Manifolds and Modules: How Function Develops in a Neural Foundation Model
Johannes Bertram, Luciano Dyballa, T. Anderson Keller, Savik Kinger, Steven W. Zucker
TL;DR
The paper probes a state-of-the-art neural foundation model of activity by constructing decoding and encoding manifolds and tracking joint temporal trajectories across encoder, recurrent, and readout modules. By comparing these internal representations to mouse visual cortex data, it finds the recurrent module most strongly supports temporal discrimination, while the encoder shows limited temporal dynamics and the readout introduces rich variability via many feature maps. The authors demonstrate how manifold-based analyses can reveal brain-like structure and where foundation models diverge from biology, suggesting architectural tweaks to improve interpretability and biological plausibility without sacrificing predictive power.
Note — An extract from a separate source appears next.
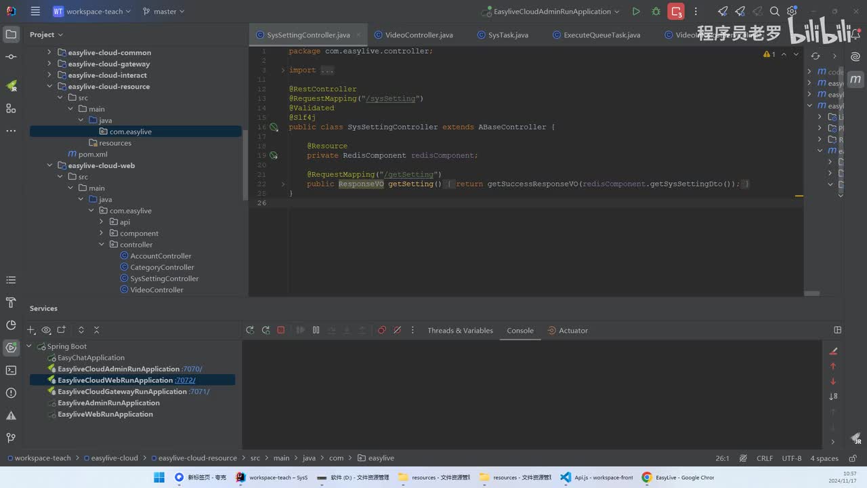867x488 pixels.
Task: Open the :7070/ link for EasyliveCloudAdminRunApplication
Action: pos(192,369)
This approach advances interpretability of complex foundation models and informs design choices for future neuro-inspired AI systems.
Abstract
Foundation models have shown remarkable success in fitting biological visual systems; however, their black-box nature inherently limits their utility for understanding brain function. Here, we peek inside a SOTA foundation model of neural activity (Wang et al., 2025) as a physiologist might, characterizing each 'neuron' based on its temporal response properties to parametric stimuli. We analyze how different stimuli are represented in neural activity space by building decoding manifolds, and we analyze how different neurons are represented in stimulus-response space by building neural encoding manifolds. We find that the different processing stages of the model (i.e., the feedforward encoder, recurrent, and readout modules) each exhibit qualitatively different representational structures in these manifolds. The recurrent module shows a jump in capabilities over the encoder module by 'pushing apart' the representations of different temporal stimulus patterns; while the readout module achieves biological fidelity by using numerous specialized feature maps rather than biologically plausible mechanisms. Overall, we present this work as a study of the inner workings of a prominent neural foundation model, gaining insights into the biological relevance of its internals through the novel analysis of its neurons' joint temporal response patterns.